I made icons with the following code:
rojos <- makeAwesomeIcon(icon='ion-waterdrop', library='ion', markerColor = 'red', iconColor = 'white')
verdes <- makeAwesomeIcon(icon='ion-waterdrop', library='ion', markerColor = 'green', iconColor = 'white')
and with the following code I made the map
agua <-leaflet(options = leafletOptions(zoomControl = TRUE,
minZoom = 10, maxZoom = 17,
dragging = TRUE))%>%
addTiles()%>%
setView(-101.145,19.793, 10) %>%
# MAPAS BASE
addProviderTiles(providers$OpenStreetMap.BlackAndWhite, group = "Calles") %>%
addProviderTiles(providers$Esri.WorldImagery, group = "Imagen satelital") %>%
###########################################################################################################
addGeoJSONv2(
jsonlite::toJSON(rojo),
markerType="marker",
markerIcons = rojos,
popupProperty='popup',
labelProperty='NOMBRE DEL CUERPO DE AGUA',
group = "Agua contaminada") %>%
addGeoJSONv2(
jsonlite::toJSON(verde),
markerType="marker",
markerIcons = verdes,
popupProperty='popup',
labelProperty='NOMBRE DEL CUERPO DE AGUA',
group = "Agua no contaminada") %>%
#POLIGONOS
addPolygons(data = cuitzeo, col="green",fillColor="Transparent", group = "Cuenca de Cuitzeo",
weight = 3, opacity = 1)%>%
addPolygons(data = pol_mor, col="#000000",fillColor="Transparent",
group = "Límite Municipal Morelia",
weight = 2, opacity = 1, fillOpacity = .8) %>%
# CONTROL DE CAPAS
addLayersControl(
baseGroups = c("Calles","Imagen satelital"),
overlayGroups = c("Agua contaminada","Agua no contaminada","Cuenca de Cuitzeo","Límite Municipal Morelia"),
options = layersControlOptions(collapsed = F)
)
the result of this is the following:
I would like to get something of this style, but with my icons:
There is a relatively easy way to do this that uses the functionality of leaflet in r and doesn't rely on custom javascript controls: include html tags in your group names.
Instead of naming a group: "Group A", name it:
<div style='position: relative; display: inline-block' class='awesome-marker-icon-blue awesome-marker'>
<i class='glyphicon glyphicon-glass icon-black '></i>
</div>
Group A
You could create this name programmatically fairly easily based on an icon name for example.
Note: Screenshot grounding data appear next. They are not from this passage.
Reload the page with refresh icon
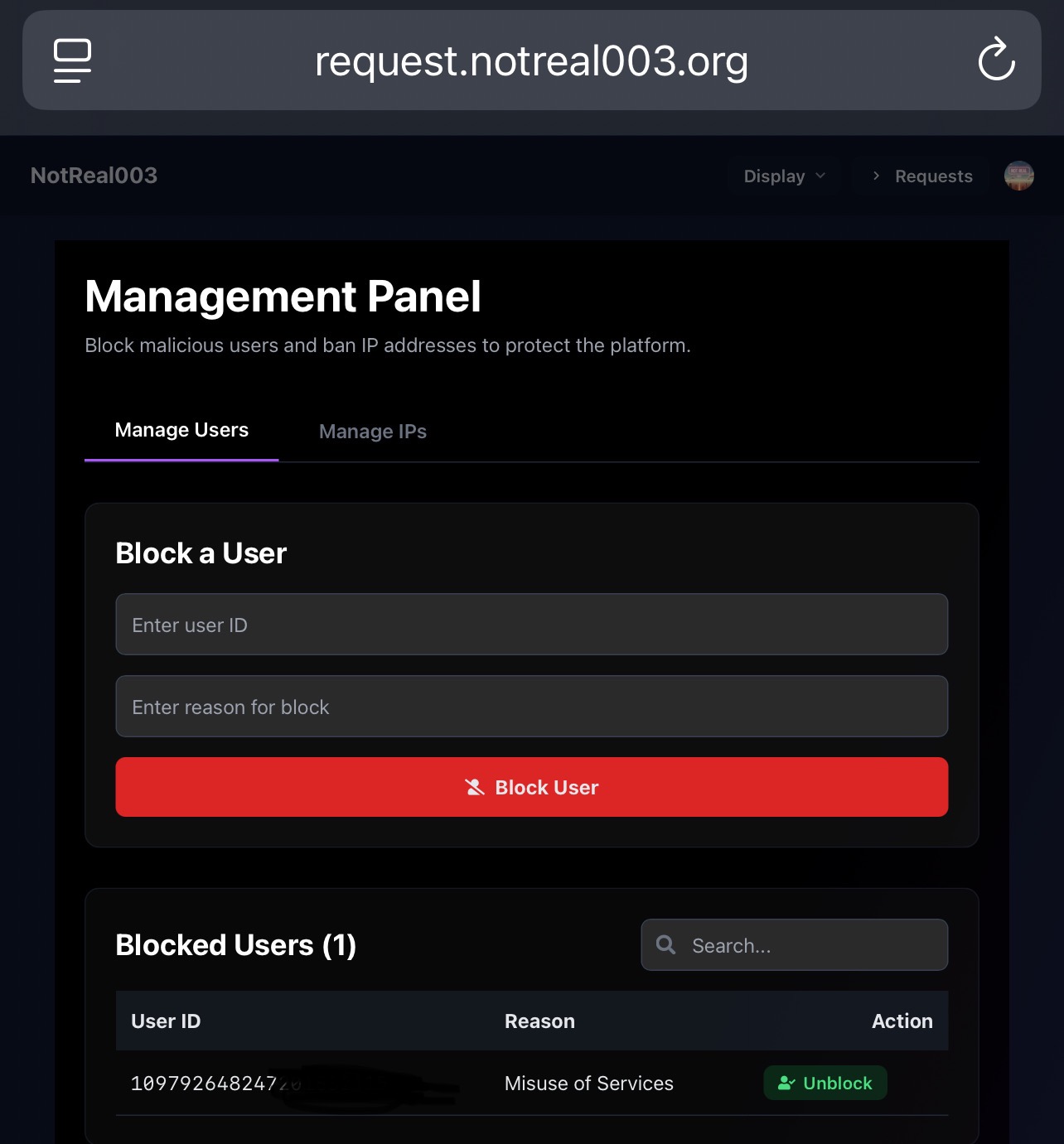The width and height of the screenshot is (1064, 1144). [996, 60]
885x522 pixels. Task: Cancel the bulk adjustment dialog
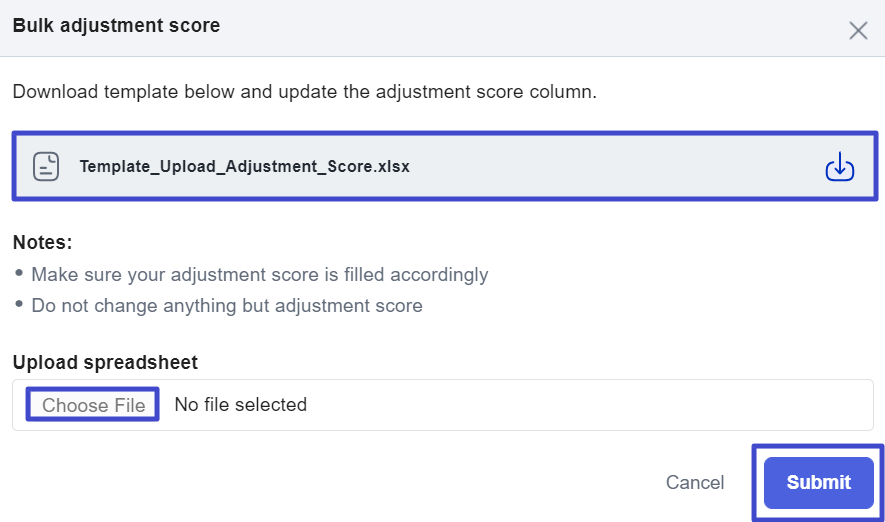click(695, 483)
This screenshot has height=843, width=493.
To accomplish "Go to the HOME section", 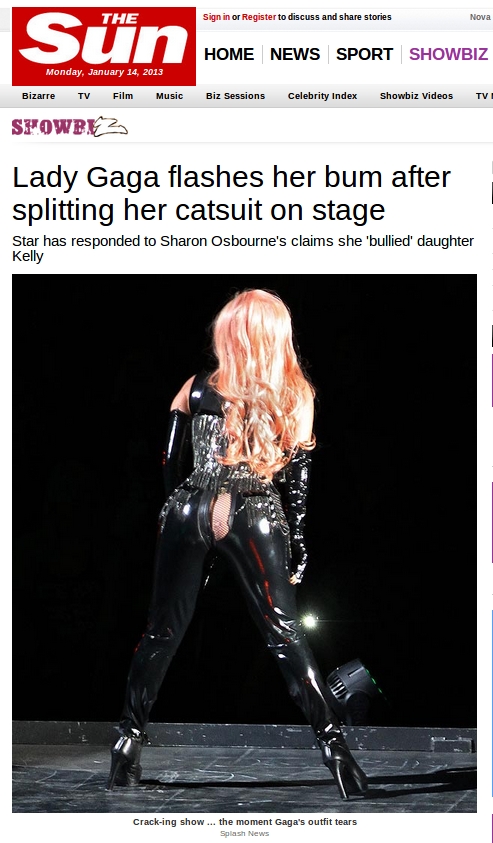I will coord(229,54).
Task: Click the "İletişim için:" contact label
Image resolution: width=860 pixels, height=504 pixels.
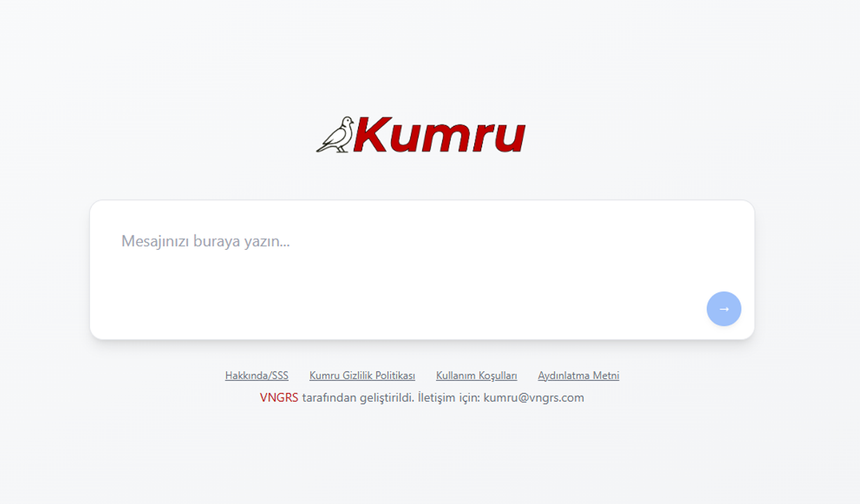Action: [448, 397]
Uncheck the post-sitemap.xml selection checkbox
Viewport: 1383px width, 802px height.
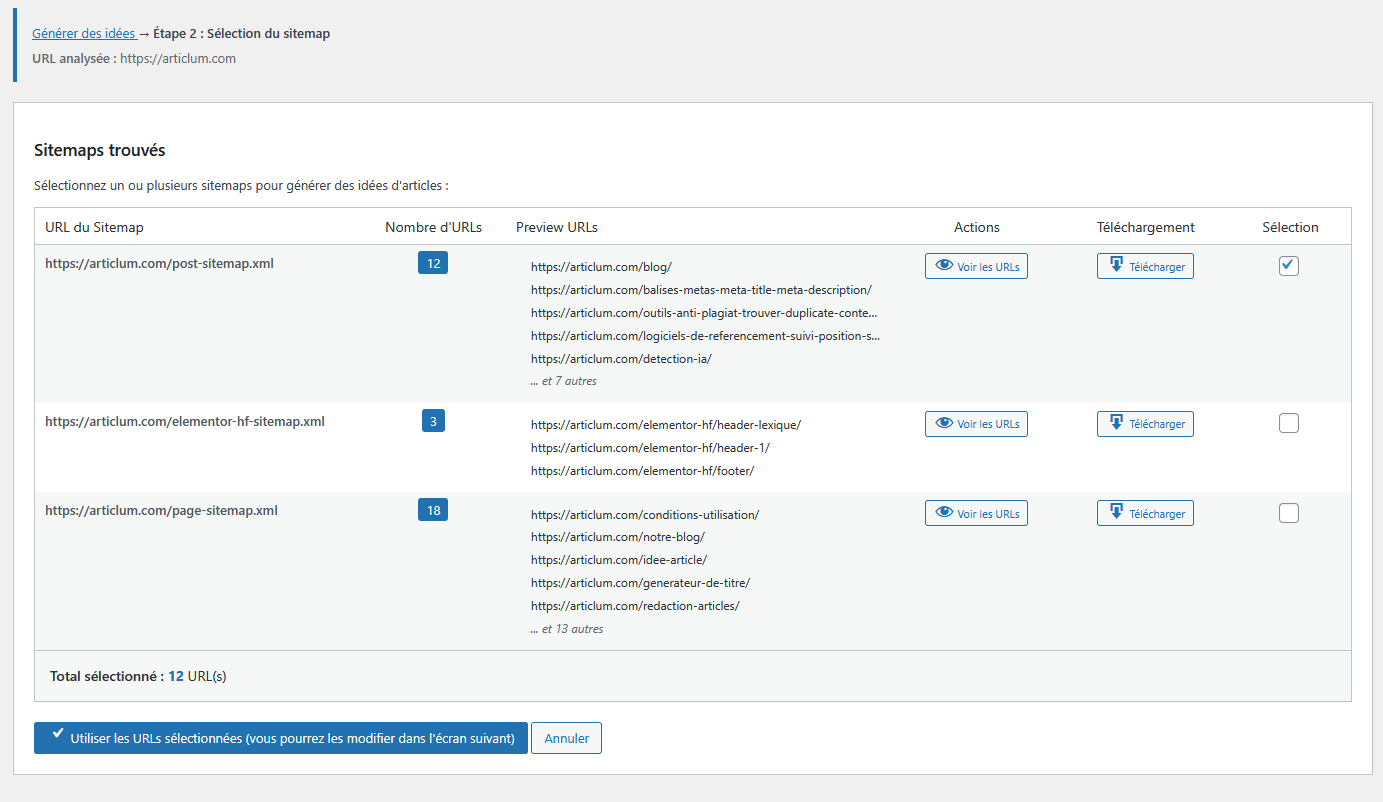[x=1289, y=266]
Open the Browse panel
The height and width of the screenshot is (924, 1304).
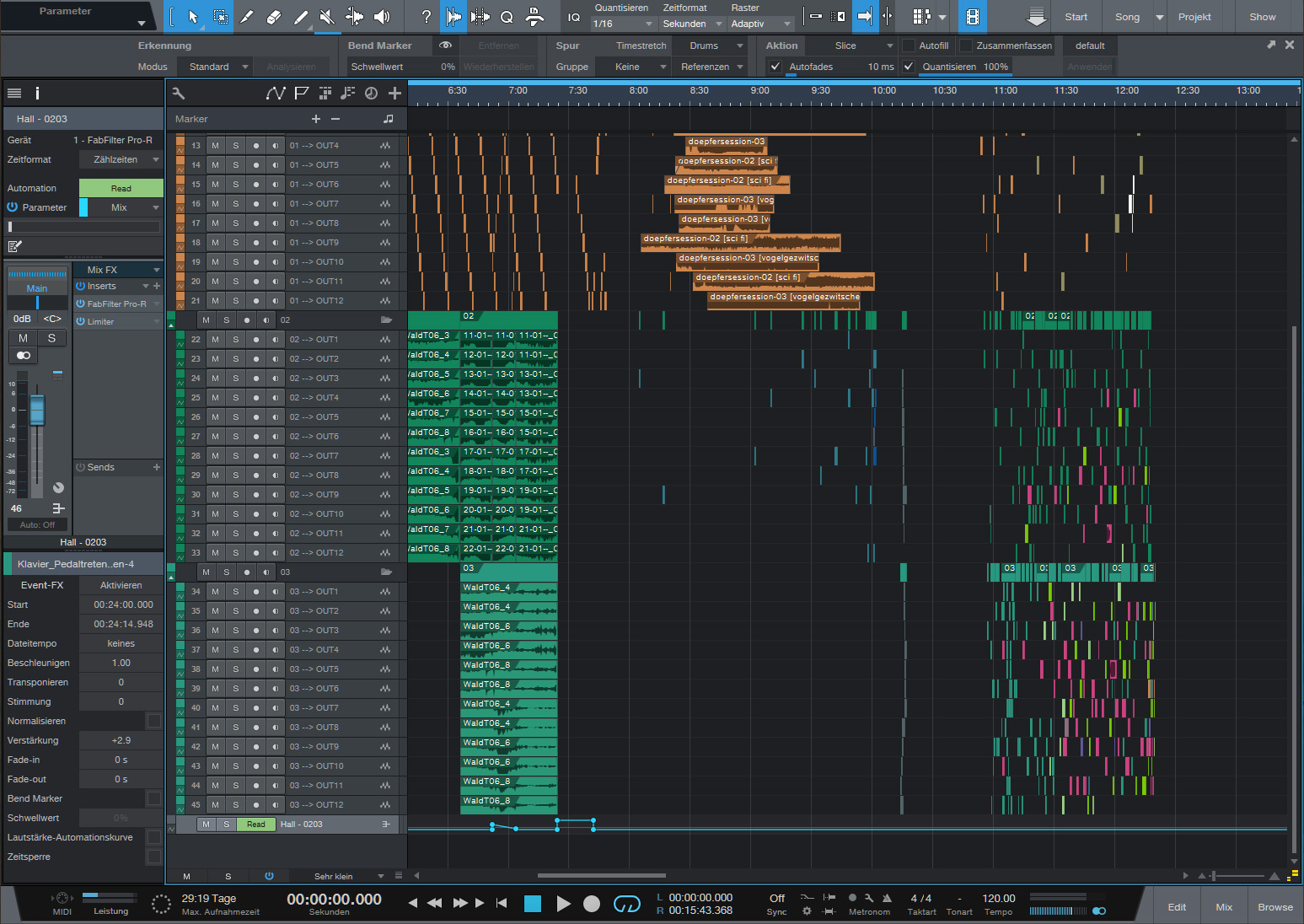1274,907

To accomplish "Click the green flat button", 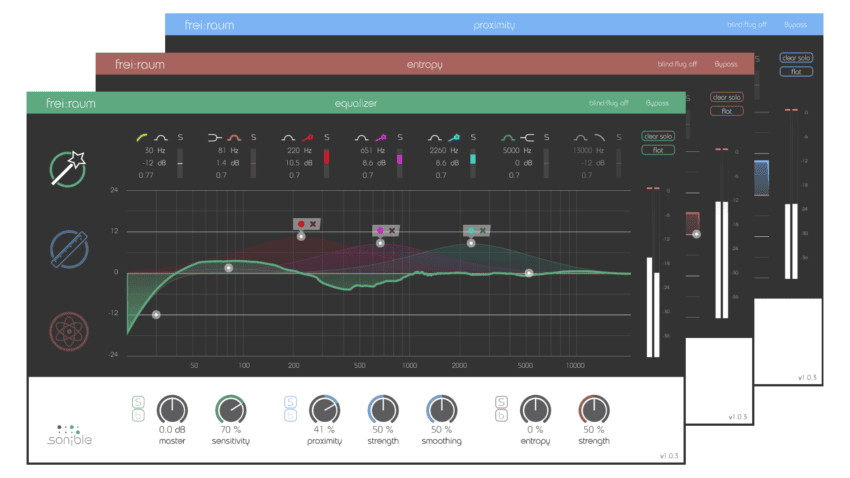I will [658, 150].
Only a few things change in each name: the colors, the library (fa, ion, glyphicon), the icon class (eg: fa-glass, ion-checkmark, glyphicon-fire), and the displayed group name.
This approach creates a layer control that looks like what you want:
To make things easier, store the names in a named list/vector and use that to define the groups when appending layers and again when defining which groups should be in the control. Here's a basic example:
library(leaflet)
IconSet <- awesomeIconList(
"Cruise Ship" = makeAwesomeIcon(icon= 'glass', markerColor = 'blue', iconColor = 'black', library = "glyphicon"),
"Pirate Ship" = makeAwesomeIcon(icon= 'fire', markerColor = 'black', iconColor = 'white', library = "glyphicon")
)
# Some fake data
df <- sp::SpatialPointsDataFrame(
cbind(
(runif(20) - .5) * 10 - 90.620130, # lng
(runif(20) - .5) * 3.8 + 25.638077 # lat
),
data.frame(type = factor(
ifelse(runif(20) > 0.75, "Pirate Ship", "Cruise Ship"),
c("Cruise Ship", "Pirate Ship")
))
)
# group names:
groups <- c("Cruise Ship" <- "<div style='position: relative; display: inline-block' class='awesome-marker-icon-blue awesome-marker'><i class='glyphicon glyphicon-glass icon-black '></i></div>Cruise Ship",
"Pirate Ship" <- "<div style='position: relative; display: inline-block' class='awesome-marker-icon-black awesome-marker'><i class='glyphicon glyphicon-fire icon-white '></i></div>Pirate Ship")
leaflet(df) %>% addTiles() %>%
addAwesomeMarkers(icon = ~IconSet[type], group=~groups[type]) %>%
addLayersControl(
overlayGroups = groups,
options = layersControlOptions(collapsed = FALSE)
)
Again, if working a few layers, or dynamic layers, it shouldn't be too hard to create a function that takes the icon data and makes a corresponding name to be used later, as opposed to hard coding the names above.
Regardless, this should be usable as a way to implement icons in controls.